I’ve always had thing for historic bars, where you can have a drink and commune with the ghosts of another era.
Icons of old like Jean Lafite’s Blacksmith Shop in New Orleans, established in 1772, and McSorley’s Old Ale in New York, established in 1854, are two I’ve visited many times over the years.
Here in Atlanta, Atkins Park, which opened as a deli in 1922, claims to be the city’s oldest continuously licensed tavern. Manuel Maloof bought Harry’s Delicatessen in 1956 and turned it into his eponymous bar, Manuel’s Tavern. And George’s Bar & Restaurant dates back to 1961, when George Najour started selling beer and sandwiches in the back of his George’s Delicatessen.
In Sunday’s AJC Living and Arts, I wrote about Moe’s & Joe’s Tavern, founded in 1947, when brothers Moe and Joe Krinsky turned the former Virginia-Highland Delicatessen into a drinking establishment.
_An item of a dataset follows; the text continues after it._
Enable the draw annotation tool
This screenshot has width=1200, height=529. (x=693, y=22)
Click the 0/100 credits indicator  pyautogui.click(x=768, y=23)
In 67 years, not much had changed. But in the first months of 2014, Moe’s & Joe’s newest partner, Scott Drake, debuted some historic transformations, including a new bar area that doubles the size of the space, and a ban on smoking.
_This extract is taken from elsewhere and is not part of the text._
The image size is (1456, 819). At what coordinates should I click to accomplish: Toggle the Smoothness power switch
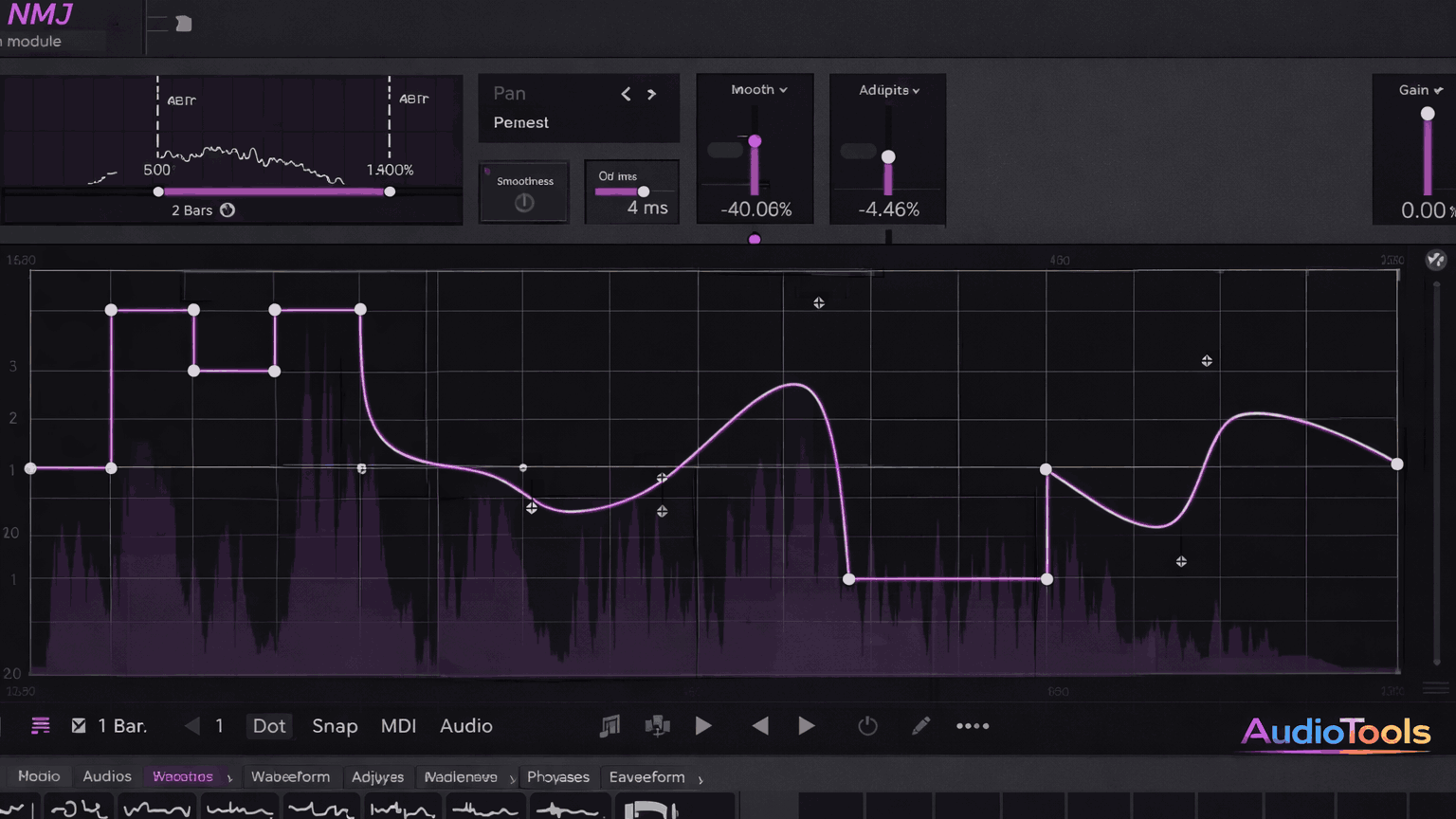point(524,203)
There’s also a full bar with liquor and cocktails, and an expanded beer menu, with the likes of Ballast Point Sculpin IPA on draft. And this week, just in time for sunny weather, Moe’s & Joe’s got to work on a patio make-over.
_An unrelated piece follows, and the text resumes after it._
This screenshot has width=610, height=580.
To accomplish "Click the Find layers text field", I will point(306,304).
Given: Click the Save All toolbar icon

Of course, on Tuesdays you can still order a $3.25 pitcher of PBR, and the bar food menu has remained, with the Mojo Burger priced at $2.75, and the jumbo Buffalo wings (declared “Atlanta’s Best”) still among the favorites.
Have you been to Moe’s & Joe’s since the changes? What did you think?
What’s your favorite historic Atlanta bar?
— By Bob Townsend, AJC Food and More blog.